OBJECTIVE: Give the lines of the records below as a Markdown table with columns Row and Text, numbering each row and omitting blank lines. Begin at the line that has "[Sdílet na Facebooku] (232, 1210)" and stop after the line that has "[Sdílet na Twitteru] (334, 1210)".
>> Start DATASET ROWS
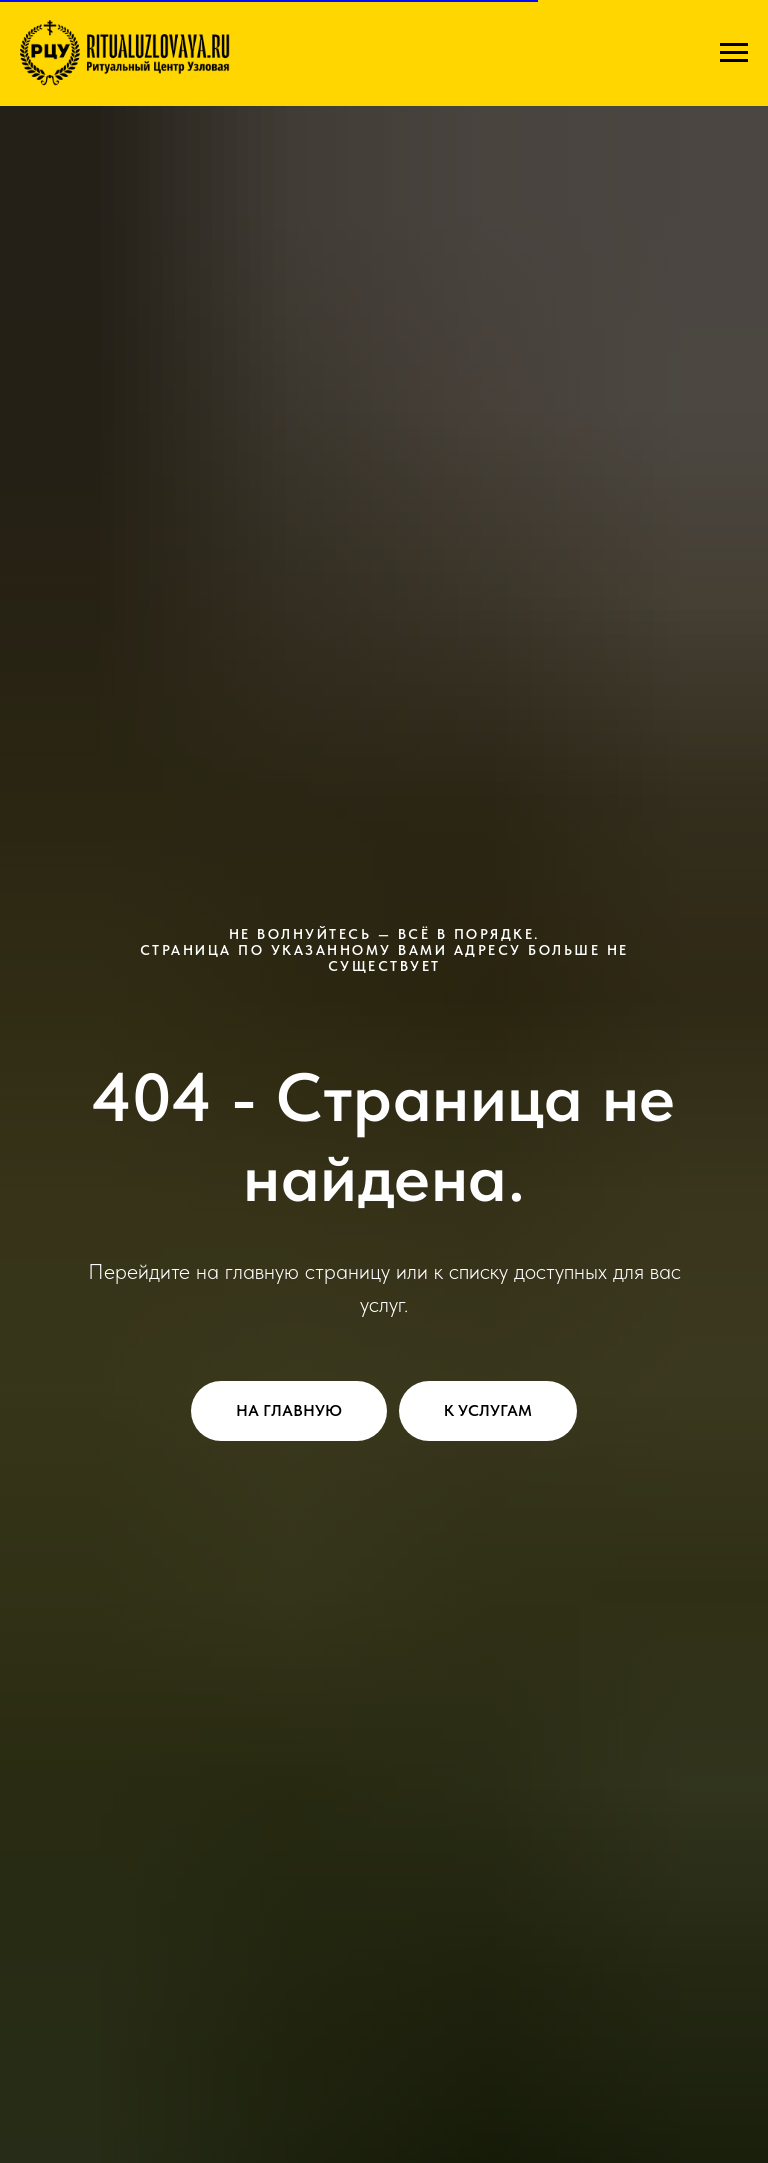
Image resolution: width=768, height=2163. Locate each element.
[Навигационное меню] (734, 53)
>> End DATASET ROWS
>> Start DATASET ROWS
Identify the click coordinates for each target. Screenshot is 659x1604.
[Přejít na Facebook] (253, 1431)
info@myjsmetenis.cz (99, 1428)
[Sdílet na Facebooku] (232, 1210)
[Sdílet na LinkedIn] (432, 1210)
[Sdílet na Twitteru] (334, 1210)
>> End DATASET ROWS
EXERCISE ANSWER:
| Row | Text |
|---|---|
| 1 | [Sdílet na Facebooku] (232, 1210) |
| 2 | [Sdílet na LinkedIn] (432, 1210) |
| 3 | [Sdílet na Twitteru] (334, 1210) |